Communicative Imaginaries in Social Movements: The Role of Communication in Mediating Prefigurative Action between Present and the Imagined Future Social Change
Communicative Imaginaries in Social Movements: The Role of Communication in Mediating Prefigurative Action between Present and the Imagined Future Social Change
Friday, 11 July 2025: 15:00
Location: SJES001 (Faculty of Legal, Economic, and Social Sciences (JES))
Oral Presentation
The importance of the communicative dimension in contemporary social movements has been widely recognised, given their self-definition from their discursive practices (Castells) and since it becomes a prominent part of their organisational structures (Bennett and Segerberg). Simultaneously, although the importance of a proposal –besides to the denial of protest– of an imagined future of social change for these socio-political agents, synthesised in the slogan “Another world is possible”, has been pointed out, the importance and role of this imaginary of a possible project –opposed to the neoliberal “There is no alternative”–, have not been sufficiently investigated. Based on a qualitative case study of four Latin American social movements –through in-depth interviews with members and critical discursive analysis of their communication spaces–, this study aims to analyse the issue from the intersection of both dimensions: communication –given its dual phenomenological nature (material and symbolical/ideological) (Gramsci)– and imaginaries of social change.
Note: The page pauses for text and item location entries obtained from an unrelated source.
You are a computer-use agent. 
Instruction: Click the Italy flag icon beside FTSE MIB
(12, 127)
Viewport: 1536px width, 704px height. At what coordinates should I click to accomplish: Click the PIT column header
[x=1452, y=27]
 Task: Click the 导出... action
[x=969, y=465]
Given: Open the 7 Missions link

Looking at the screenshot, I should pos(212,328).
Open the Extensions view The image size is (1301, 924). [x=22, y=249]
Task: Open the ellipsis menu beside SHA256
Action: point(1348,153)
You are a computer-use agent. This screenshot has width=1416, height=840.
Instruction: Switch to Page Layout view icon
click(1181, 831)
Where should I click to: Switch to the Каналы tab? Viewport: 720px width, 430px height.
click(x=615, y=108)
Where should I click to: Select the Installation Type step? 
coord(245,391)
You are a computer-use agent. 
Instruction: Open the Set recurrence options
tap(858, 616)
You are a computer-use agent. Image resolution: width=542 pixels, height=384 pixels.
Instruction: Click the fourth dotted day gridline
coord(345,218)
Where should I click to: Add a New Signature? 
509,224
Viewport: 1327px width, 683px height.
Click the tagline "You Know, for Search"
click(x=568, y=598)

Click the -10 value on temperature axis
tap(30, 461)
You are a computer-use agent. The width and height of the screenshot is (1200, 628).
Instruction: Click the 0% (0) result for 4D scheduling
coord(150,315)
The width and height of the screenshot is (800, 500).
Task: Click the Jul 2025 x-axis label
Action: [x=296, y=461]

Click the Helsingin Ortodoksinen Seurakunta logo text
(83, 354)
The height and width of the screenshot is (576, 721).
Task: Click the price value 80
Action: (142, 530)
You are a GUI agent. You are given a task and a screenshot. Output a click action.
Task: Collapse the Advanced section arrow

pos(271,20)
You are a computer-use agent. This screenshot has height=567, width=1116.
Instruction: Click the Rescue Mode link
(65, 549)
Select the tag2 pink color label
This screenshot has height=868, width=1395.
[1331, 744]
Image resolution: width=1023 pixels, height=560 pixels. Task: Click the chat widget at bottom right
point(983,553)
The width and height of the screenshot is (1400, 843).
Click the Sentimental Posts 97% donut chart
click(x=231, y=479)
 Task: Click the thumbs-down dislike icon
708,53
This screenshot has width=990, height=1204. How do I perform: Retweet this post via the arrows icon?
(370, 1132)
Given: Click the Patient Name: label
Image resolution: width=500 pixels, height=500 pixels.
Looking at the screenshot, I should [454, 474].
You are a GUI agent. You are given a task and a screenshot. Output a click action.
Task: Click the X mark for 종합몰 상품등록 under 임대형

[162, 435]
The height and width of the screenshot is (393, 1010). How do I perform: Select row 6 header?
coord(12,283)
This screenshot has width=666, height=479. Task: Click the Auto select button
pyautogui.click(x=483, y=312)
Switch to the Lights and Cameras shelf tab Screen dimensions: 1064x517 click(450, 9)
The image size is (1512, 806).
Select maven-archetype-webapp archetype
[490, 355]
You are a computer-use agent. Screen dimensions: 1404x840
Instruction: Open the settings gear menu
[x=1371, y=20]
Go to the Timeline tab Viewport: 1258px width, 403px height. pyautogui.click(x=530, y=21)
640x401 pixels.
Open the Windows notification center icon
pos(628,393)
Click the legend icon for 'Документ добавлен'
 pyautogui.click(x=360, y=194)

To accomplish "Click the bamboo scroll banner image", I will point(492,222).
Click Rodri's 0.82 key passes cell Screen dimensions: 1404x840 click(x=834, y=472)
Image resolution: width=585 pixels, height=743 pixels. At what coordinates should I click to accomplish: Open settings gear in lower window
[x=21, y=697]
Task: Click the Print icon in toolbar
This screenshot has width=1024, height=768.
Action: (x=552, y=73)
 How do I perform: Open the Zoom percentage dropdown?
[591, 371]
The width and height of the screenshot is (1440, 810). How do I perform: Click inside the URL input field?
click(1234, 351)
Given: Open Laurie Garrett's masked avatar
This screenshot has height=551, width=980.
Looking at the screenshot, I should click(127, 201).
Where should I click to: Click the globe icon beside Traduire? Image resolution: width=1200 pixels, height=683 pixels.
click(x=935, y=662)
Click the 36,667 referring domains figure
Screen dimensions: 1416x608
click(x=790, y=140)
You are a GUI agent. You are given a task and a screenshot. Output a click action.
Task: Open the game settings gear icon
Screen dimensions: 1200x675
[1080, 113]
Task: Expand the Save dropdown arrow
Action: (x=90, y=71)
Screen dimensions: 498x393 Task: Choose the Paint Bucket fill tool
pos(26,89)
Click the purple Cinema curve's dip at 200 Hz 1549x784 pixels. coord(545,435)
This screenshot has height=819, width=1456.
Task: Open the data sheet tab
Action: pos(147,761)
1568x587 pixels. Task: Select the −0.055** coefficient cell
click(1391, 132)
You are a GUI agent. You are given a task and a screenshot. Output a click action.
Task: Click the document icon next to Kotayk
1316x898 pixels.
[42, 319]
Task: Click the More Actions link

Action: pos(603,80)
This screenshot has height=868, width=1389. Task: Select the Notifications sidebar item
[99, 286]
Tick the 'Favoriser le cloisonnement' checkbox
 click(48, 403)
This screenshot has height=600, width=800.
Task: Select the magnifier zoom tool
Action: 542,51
Main findings show that, contrary to the absence of a plan in so-called insurgencies noted by previous studies (Arditi), the analysed social movements have a proposal for social change that articulates concrete objectives with more utopian goals of an imagined ideal future, which is articulated with the communicative dimension in two senses. Communication becomes, on the one hand, a tool to share/socialise the objectives and imaginaries associated with that future among members/sympathisers, and, on the other hand, an end in itself, as a space to put into practice pre(con)figura(c)tive –this is, prefigurative actions in common– dynamics of an imagined scenario of communicative social change characterised by horizontality, democratisation and participation. In conclusion, this dual nature of those communicative imaginaries integrates two parallel/simultaneous processes of articulating visibility and visibilising articulation that become a two-level mediation in both: 1) material processes of mobilisation and organisation; and 2) subjective processes of motivation and creation.